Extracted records
━━━
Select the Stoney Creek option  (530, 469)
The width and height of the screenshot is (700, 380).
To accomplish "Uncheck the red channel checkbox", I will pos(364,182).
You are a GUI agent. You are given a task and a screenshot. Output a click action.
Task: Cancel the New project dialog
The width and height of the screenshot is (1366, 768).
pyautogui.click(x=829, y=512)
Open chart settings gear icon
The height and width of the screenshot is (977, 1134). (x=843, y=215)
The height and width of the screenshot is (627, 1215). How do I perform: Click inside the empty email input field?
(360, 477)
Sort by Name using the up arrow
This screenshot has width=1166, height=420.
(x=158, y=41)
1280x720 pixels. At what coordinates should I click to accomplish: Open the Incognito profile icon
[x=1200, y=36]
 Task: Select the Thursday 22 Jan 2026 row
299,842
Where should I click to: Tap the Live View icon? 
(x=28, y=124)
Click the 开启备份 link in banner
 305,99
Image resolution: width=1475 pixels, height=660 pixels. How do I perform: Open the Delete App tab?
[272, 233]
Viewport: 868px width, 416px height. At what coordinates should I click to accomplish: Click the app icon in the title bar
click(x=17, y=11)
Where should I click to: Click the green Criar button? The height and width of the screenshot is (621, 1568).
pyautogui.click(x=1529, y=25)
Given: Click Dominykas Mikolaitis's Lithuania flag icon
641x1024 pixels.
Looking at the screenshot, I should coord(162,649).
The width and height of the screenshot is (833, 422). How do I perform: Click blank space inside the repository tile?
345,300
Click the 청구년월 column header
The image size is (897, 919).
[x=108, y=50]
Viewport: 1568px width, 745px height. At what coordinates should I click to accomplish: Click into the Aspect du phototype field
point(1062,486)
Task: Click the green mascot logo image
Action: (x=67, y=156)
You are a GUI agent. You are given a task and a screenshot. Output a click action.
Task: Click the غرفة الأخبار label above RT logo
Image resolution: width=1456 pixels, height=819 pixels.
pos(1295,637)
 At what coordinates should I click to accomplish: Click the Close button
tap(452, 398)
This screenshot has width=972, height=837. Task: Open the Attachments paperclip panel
━━━
◆ **Brief**: There is a line above that contains "the Close button". Copy it and all later lines through the last, exactly, and leave out the rest.

◆ **Task response**:
 At what coordinates should I click to accomplish: Click the Close button
tap(452, 398)
This screenshot has width=972, height=837. Task: Open the Attachments paperclip panel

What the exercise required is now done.